Nothing about the venture appealed to him. He thought of Michele and wished for the first time for many years that he was a diplomat and nothing more.
A Russian soldier stopped in front of Elaine. ‘Dance,’ he said. ‘You dance with me.’ He swayed and held on to the table for support.
Elaine looked appealingly at Randall. ‘Go on, dance,’ he said. ‘He’s only being friendly.’
‘Gallant to the end,’ she said.
The soldier, wearing his long boots, attempted a twist, staggering and winking wildly at Elaine. Randall was surprised to see the rhythm which possessed her thin body.
The soldier brought her back to the table and bowed elaborately.
‘You’ve made his night,’ Randall said. ‘Wait till his commanding officer hears about it. Collaborating with an American broad. He’ll get five years.’
‘He won’t, will he?’
‘Either that or they’ll recruit him for the KGB.’
‘He was sort of nice,’ Elaine said. ‘Drunk but nice with it. It’s sad, isn’t it. We never really meet the Russians.’
‘You meet Russian diplomats.’
‘Diplomats aren’t people,’ Elaine said. ‘Not in the Soviet Union or in the States or anywhere. Apart from a few guys at the embassy and a few waiters and gas station attendants, that’s the closest I’ve ever been to a Russian. We arrive in Russia—and leave without knowing anything about its people.’
‘Do you want to meet them? I never got the impression that you were particularly sold on the Russians.’
‘Not the creeps we meet,’ she said. ‘But suddenly when you come out to places like this you get a glimpse of the real people. And somehow you seem to feel their strength.’

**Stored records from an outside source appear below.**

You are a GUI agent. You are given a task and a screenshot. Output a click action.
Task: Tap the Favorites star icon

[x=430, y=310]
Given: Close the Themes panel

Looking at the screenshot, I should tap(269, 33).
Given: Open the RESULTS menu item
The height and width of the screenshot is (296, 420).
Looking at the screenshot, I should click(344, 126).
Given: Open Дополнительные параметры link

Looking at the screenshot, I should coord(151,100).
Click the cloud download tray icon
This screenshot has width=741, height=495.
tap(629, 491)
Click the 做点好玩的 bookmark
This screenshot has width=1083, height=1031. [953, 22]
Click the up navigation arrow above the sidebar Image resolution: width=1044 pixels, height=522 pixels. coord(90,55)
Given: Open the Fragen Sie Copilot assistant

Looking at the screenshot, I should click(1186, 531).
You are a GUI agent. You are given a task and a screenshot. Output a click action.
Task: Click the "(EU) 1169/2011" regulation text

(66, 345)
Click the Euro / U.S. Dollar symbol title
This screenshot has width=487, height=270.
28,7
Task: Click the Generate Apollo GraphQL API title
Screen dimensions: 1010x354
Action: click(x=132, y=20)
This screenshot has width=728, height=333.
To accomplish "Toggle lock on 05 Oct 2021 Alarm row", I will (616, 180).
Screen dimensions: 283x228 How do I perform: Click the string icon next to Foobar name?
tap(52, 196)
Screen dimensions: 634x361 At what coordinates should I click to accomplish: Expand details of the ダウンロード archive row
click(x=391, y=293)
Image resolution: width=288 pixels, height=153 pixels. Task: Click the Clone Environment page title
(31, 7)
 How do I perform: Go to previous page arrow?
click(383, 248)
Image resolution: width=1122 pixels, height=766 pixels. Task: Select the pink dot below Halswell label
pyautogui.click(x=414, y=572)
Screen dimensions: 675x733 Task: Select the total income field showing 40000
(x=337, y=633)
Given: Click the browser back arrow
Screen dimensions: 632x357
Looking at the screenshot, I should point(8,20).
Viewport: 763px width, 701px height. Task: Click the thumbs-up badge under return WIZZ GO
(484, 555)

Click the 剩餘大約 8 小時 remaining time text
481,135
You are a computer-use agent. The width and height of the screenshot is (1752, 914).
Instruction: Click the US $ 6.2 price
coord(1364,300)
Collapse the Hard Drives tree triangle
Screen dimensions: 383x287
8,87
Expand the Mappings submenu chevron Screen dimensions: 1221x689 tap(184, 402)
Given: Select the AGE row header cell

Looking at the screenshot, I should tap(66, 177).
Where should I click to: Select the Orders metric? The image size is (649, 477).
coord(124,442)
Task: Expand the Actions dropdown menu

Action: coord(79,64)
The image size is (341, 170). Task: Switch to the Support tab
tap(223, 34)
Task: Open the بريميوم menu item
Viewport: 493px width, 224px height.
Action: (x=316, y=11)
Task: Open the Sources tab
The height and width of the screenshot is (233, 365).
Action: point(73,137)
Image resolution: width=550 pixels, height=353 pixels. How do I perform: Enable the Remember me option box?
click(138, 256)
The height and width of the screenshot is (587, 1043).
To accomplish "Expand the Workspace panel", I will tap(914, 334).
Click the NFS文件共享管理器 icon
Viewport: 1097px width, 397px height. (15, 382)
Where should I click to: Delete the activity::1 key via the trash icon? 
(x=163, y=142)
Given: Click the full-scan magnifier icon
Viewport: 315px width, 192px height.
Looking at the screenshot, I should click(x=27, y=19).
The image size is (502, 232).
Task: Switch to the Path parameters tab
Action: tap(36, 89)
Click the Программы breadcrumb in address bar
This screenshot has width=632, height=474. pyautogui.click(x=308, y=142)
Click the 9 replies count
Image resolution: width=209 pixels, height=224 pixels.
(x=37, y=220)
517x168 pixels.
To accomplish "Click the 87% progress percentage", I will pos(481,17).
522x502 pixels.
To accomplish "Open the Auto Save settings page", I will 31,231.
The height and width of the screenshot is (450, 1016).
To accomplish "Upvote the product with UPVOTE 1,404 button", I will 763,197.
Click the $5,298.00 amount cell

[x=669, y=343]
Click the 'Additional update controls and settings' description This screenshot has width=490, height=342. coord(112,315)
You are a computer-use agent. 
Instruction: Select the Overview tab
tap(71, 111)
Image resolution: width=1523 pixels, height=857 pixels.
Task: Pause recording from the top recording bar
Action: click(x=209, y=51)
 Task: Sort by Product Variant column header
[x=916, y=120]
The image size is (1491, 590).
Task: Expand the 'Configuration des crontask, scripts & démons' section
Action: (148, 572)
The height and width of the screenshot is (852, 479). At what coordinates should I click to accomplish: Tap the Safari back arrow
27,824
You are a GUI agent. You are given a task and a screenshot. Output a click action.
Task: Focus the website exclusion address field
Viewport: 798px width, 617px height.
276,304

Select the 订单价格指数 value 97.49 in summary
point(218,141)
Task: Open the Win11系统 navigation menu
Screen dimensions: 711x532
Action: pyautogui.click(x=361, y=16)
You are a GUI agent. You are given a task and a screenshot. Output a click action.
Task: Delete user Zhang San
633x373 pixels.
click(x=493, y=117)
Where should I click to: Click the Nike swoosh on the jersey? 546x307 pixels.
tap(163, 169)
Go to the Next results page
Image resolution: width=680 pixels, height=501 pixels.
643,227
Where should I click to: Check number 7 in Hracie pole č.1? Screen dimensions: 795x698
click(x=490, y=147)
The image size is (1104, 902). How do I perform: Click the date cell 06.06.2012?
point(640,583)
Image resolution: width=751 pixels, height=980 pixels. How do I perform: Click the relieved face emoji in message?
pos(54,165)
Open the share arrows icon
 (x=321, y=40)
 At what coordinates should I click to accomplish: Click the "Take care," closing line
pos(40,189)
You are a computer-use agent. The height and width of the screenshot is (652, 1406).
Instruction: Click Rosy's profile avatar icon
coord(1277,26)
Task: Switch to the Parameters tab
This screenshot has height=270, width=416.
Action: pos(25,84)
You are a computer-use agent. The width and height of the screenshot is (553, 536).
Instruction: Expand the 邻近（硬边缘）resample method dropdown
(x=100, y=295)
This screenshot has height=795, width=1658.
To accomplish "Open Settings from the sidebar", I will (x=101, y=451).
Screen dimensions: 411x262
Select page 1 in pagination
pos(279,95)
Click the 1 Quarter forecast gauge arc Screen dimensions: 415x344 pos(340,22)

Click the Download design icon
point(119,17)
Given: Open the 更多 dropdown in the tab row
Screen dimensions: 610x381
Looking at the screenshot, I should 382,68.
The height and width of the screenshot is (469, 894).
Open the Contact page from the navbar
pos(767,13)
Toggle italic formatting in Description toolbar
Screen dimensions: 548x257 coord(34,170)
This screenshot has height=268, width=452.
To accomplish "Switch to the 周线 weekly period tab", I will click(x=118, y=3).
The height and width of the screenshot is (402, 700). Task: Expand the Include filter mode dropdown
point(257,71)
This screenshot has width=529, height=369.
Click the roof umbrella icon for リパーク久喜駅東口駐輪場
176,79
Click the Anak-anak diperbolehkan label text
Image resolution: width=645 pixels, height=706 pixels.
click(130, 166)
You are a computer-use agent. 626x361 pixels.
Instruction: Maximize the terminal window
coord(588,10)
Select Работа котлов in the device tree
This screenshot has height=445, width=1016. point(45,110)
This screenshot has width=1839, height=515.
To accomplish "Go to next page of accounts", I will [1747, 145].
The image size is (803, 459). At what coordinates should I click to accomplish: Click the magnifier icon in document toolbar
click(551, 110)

‘They’re strong all right,’ Randall said. ‘They believe, you see. They believe in what they’re doing and what’s being done for them. They and the State are one so if they believe in the State they believe in themselves. You can’t shake them.’
‘They look like a lot of fun, too,’ Elaine said.
The soldier presented himself to her again, grinning fiercely.
Elaine spun and twisted, ducked under his arm, retreated across the floor and rejoined him. The floor cleared. And when the music stopped the soldiers, the civilians in wool shirts and punished shoes, the flushed girls with their collapsible hair, clapped and cheered.
Elaine’s partner brought her back and bowed neatly like a Prussian officer. ‘Gee, I haven’t enjoyed myself so much in years,’ she said. ‘You know what’s the matter with us Americans? We’re stuffy, that’s what’s the matter with us. If you want to have a ball dance with a Russian.’
‘American diplomats may be stuffy,’ Randall said. ‘But not Americans.’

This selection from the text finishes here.